Total seluruh keluarga Dery, meliputi ibu, kedua neneknya, dan adik bayinya meninggal dunia.
Dia mengingat dengan jelas, saat air menabrak rumahnya dan menariknya 200 meter jauhnya sampai dia menabrak puing-puing dan menggantungkan hidupnya di situ.
Saat ini, Lampuuk telah dibangun kembali dengan tanda evakuasi tsunami di mana-mana.
Populasi penduduknya telah tumbuh lagi menjadi 2000 penduduk, masih jauh dari jumlah sebelum tragedi tersebut terjadi.
Namun Dery bertekad untuk mengubah pantai tragedi tersebut menjadi tempat tinggal yang ramai lagi.
Ayah berumur 35 tahun tersebut mengatakan, dilansir dari scmp.com;
"Air adalah bagian dari kehidupan kami di sini. Ini adalah tempat kami tinggal, berinteraksi dengan keluarga dan tetangga dan bekerja untuk hidup.
Baca Juga: Bukan Hal Mustahil! Anda Berusia 40 Tahun Tapi Ingin Turunkan Berat Badan? Simak 7 Tips Berikut Ini
"Ombak dari pantai itu adalah teman kami, sedangkan yang membunuh teman kami adalah ombak yang berasal dari lautan yang dalam.
Itulah yang kubicarakan untuk meyakinkan diriku agar masuk lagi ke dalam air lagi (setelah bencana)."
Tsunami Aceh adalah salah satu bencana alam paling mematikan sepanjang sejarah umat manusia.
Energi yang terlepaskan setara dengan 23.000 bom atom yang dijatuhkan di Hiroshima saat perang dunia kedua.
Dikabarkan, masih banyak mayat yang 'terkubur' dengan tidak sengaja, dan baru ditemukan tahun lalu.
Dery sendiri, yang merupakan seorang peselancar, memilih melakukan ini setelah 15 tahun tsunami menghantam Aceh.
Dia membawa papan selancarnya, dan mulai berselancar di lepas pantai Aceh.
Hal tersebut, dilansir dari Japan Times, bukan hanya tantangan fisik baginya.
Justru, hal itu lebih condong menjadi tantangan emosional.

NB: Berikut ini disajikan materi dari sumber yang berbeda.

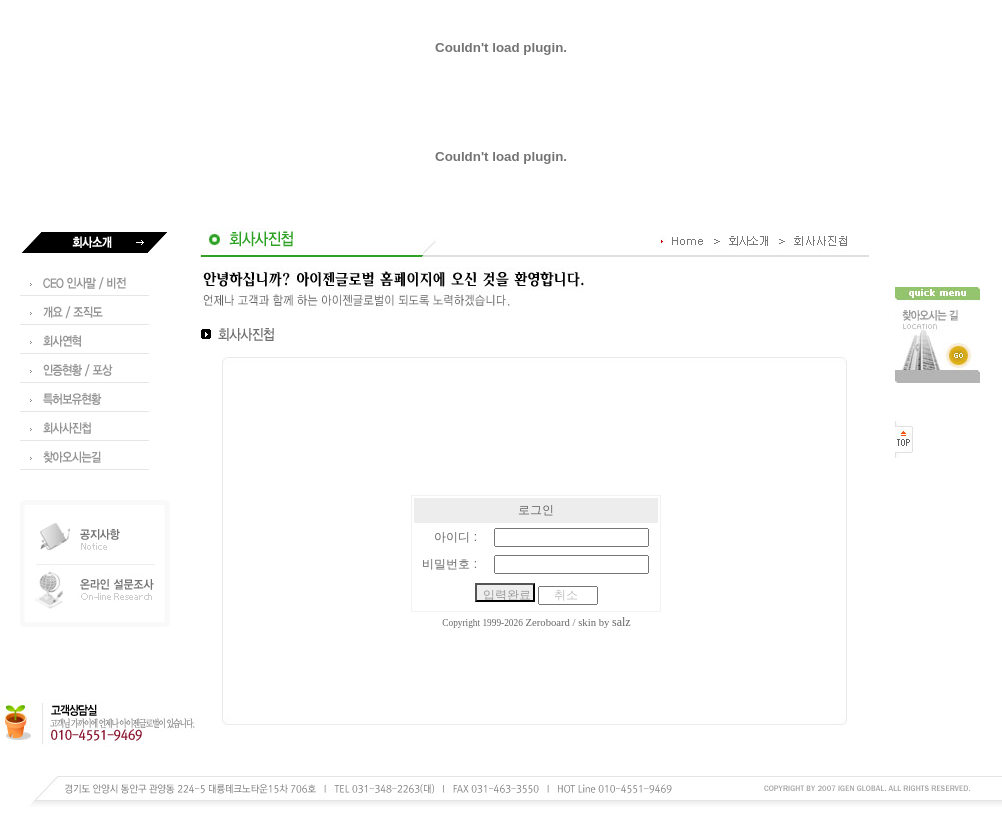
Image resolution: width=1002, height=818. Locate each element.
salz (621, 622)
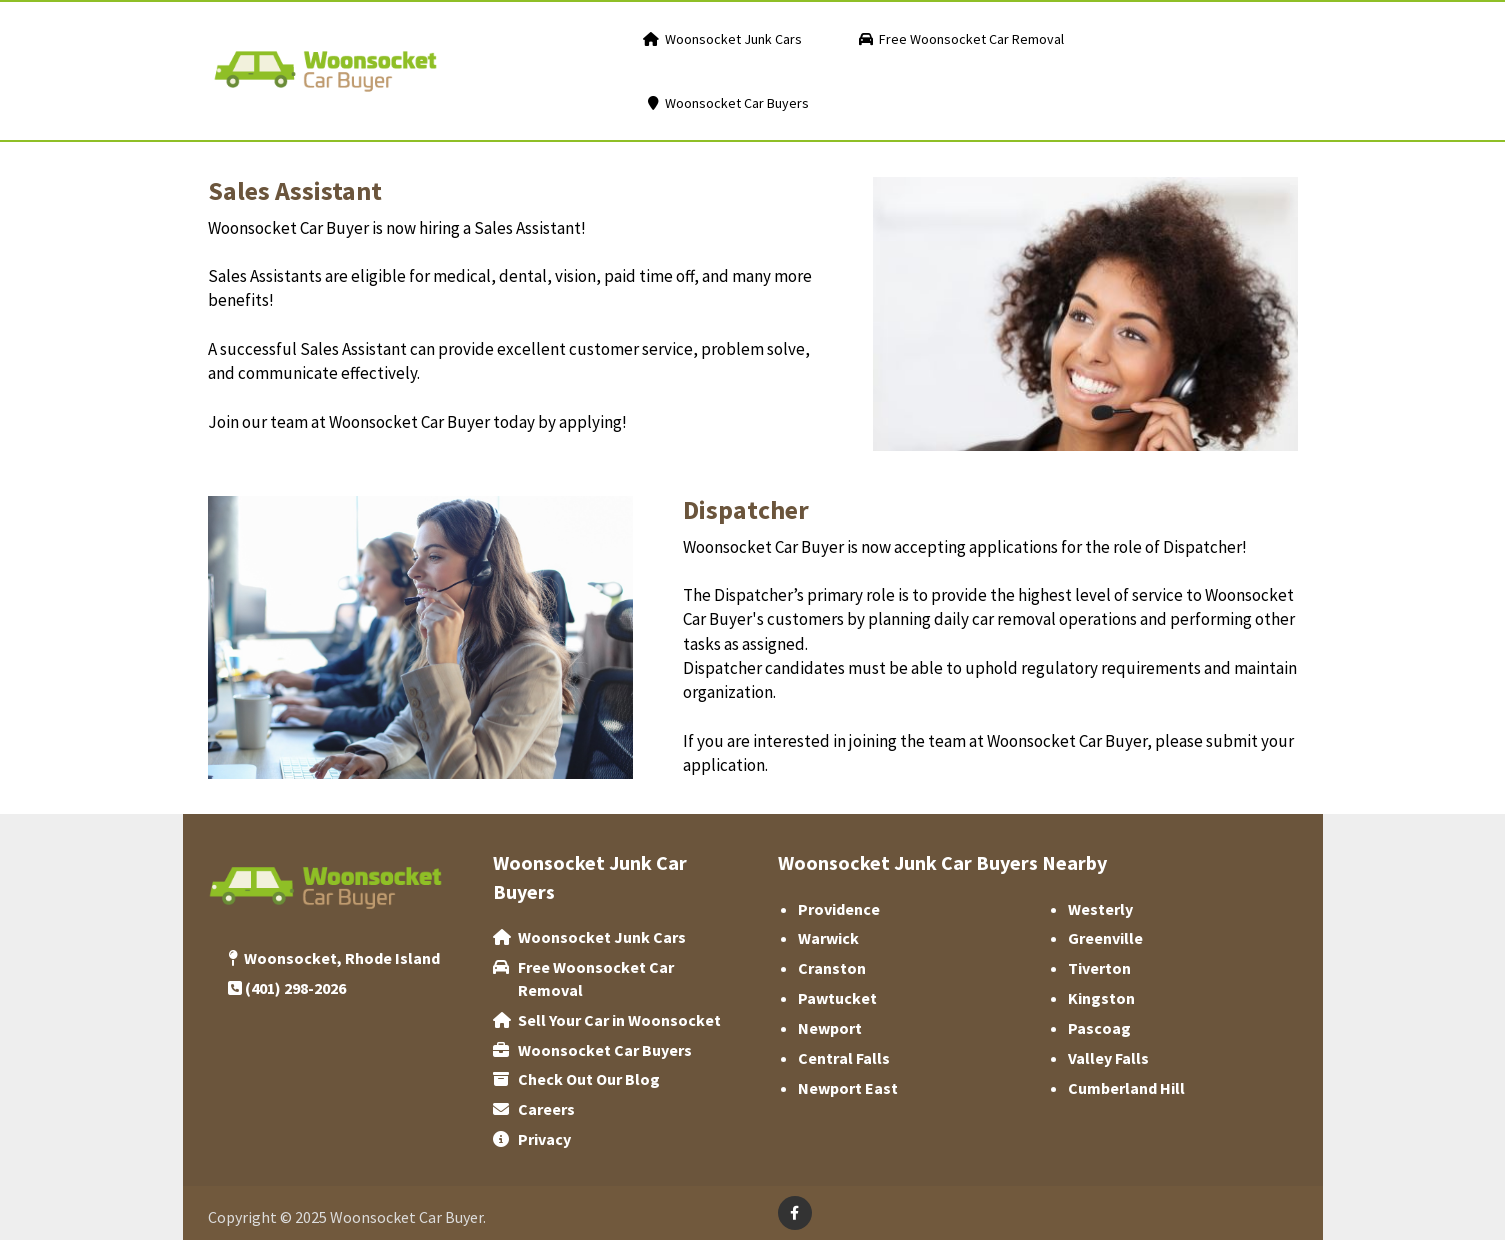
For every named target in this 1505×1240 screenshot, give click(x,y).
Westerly (1100, 909)
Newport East (848, 1088)
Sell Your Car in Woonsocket (619, 1020)
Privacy (544, 1139)
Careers (546, 1109)
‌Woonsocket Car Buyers (605, 1050)
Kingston (1101, 998)
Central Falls (844, 1058)
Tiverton (1099, 968)
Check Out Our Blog (589, 1079)
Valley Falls (1108, 1058)
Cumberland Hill (1126, 1088)
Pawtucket (837, 998)
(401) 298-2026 (295, 988)
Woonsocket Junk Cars (602, 937)
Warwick (828, 938)
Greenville (1105, 938)
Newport (830, 1028)
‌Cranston (832, 968)
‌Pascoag (1099, 1028)
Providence (839, 909)
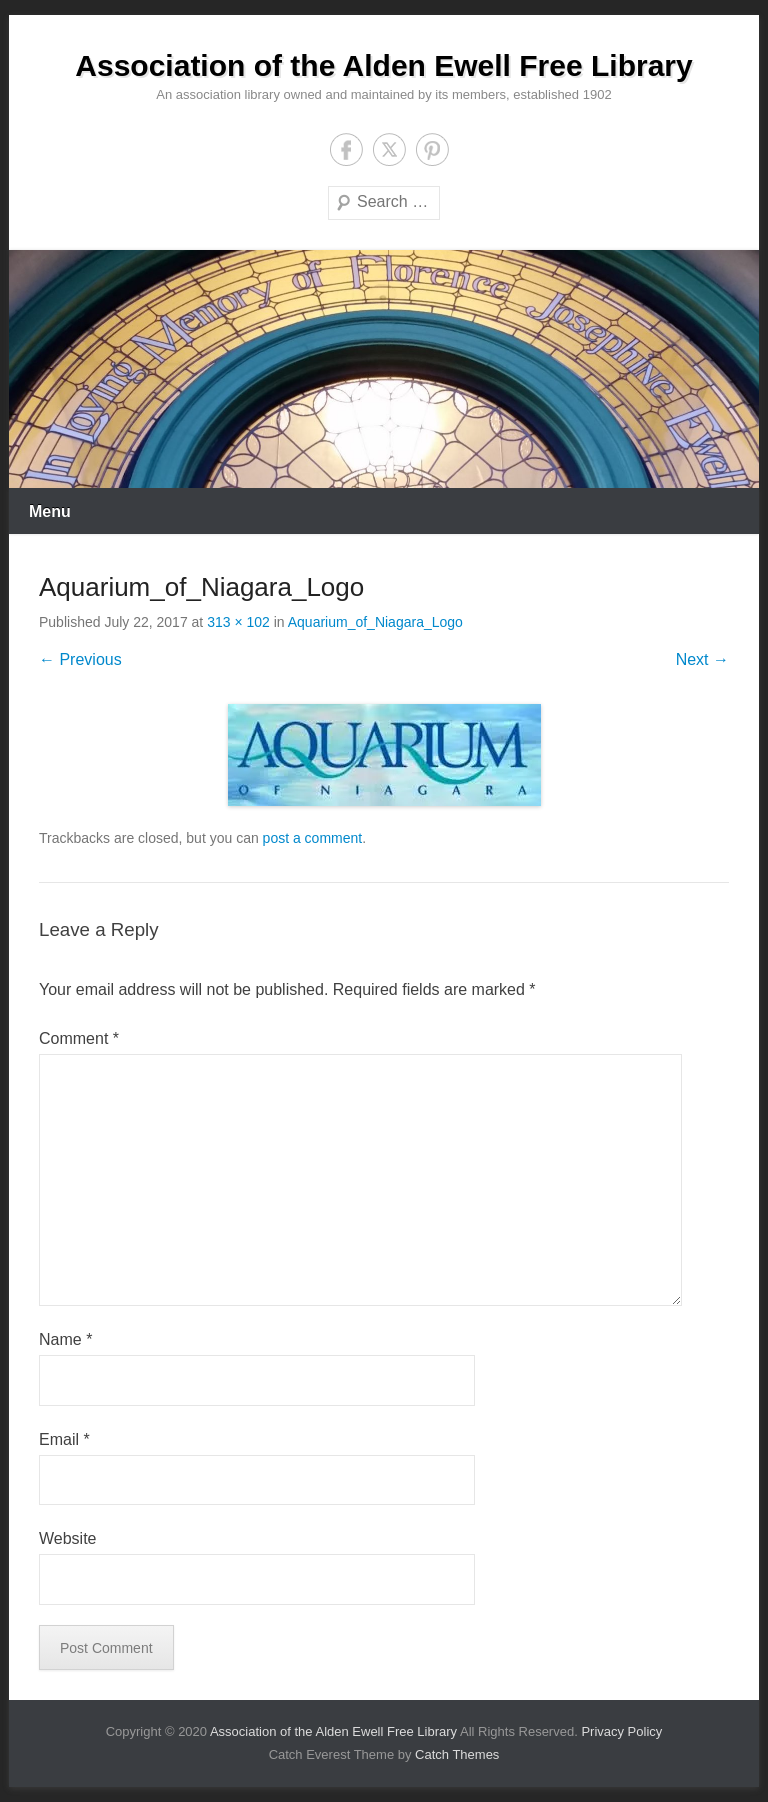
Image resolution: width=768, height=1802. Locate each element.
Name (65, 1339)
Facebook (346, 149)
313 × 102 (238, 622)
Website (68, 1538)
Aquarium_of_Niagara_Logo (375, 622)
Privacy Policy (621, 1731)
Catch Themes (457, 1754)
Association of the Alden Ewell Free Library (383, 65)
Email (64, 1439)
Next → (702, 659)
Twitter (389, 149)
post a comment (313, 838)
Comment (79, 1038)
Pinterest (432, 149)
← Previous (80, 659)
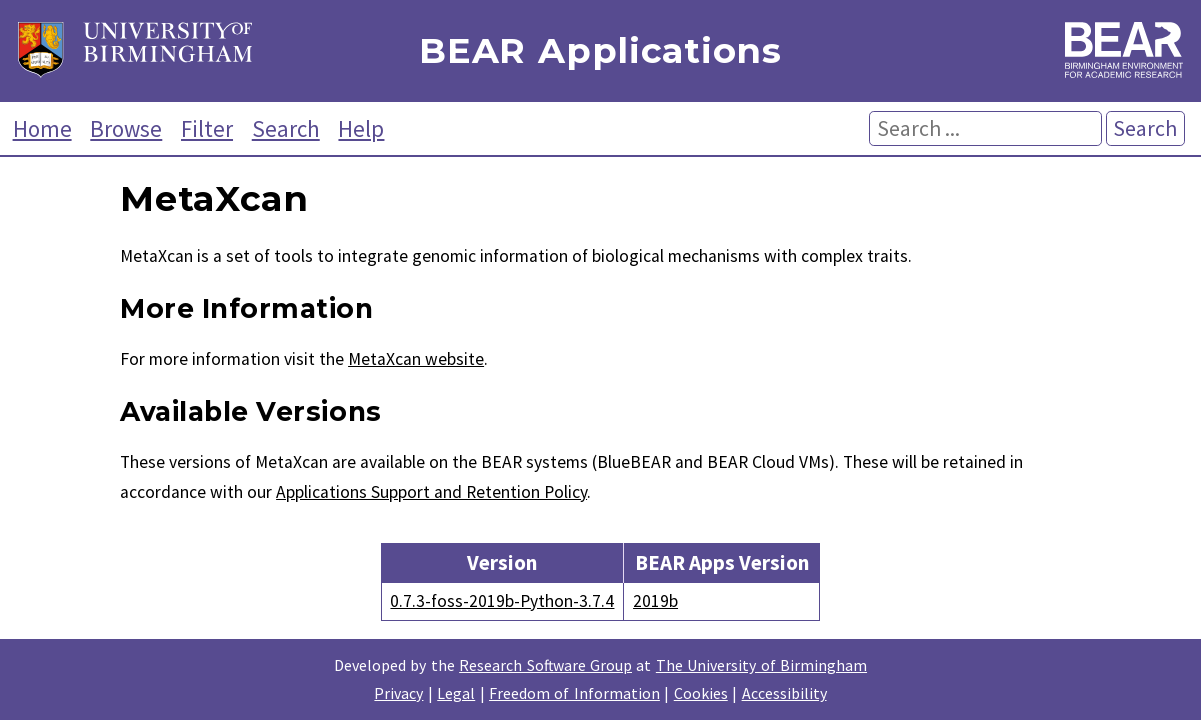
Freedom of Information (574, 693)
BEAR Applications (600, 51)
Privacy (398, 693)
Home (42, 128)
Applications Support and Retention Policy (431, 492)
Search (286, 128)
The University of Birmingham (761, 665)
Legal (456, 693)
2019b (655, 601)
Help (361, 128)
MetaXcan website (416, 359)
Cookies (701, 693)
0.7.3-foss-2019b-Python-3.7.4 (502, 601)
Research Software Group (545, 665)
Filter (207, 128)
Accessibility (784, 693)
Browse (126, 128)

"Berselancar adalah obat terbaikku untuk trauma tsunami.
"Saat aku berada di tengah ombak, ketakutanku sirna dan aku dapat menerima masa lalu dengan lapang dada dan berdamai dengannya."
Rupanya tidak hanya Dery, peselancar lain dari Lampuuk pun merasakan hal yang sama dengannya.
Berselancar telah menjadi cara mereka memulai kehidupan yang baru, melepas trauma tragis mereka.
Ia mengaku, setelah kejadian tersebut, para penduduk yang selamat takut dengan air.
"Kami hanya mengecek gelombang untuk cuaca dari level air yang turun," ujarnya, mereferensi cara mengecek tanda tsunami.
Namun setelah setahun pasca bencana, Dery memutuskan untuk menghadapi ketakutannya.
Ia kembali masuk ke dalam air.
Kini, Dery justru menjadi peselancar profesional.
Ia telah bertanding dalam kompetisi domestik dan internasional.
Bahkan, dia menjadi panitia penyelenggara Kejuaraan Selancar Aceh.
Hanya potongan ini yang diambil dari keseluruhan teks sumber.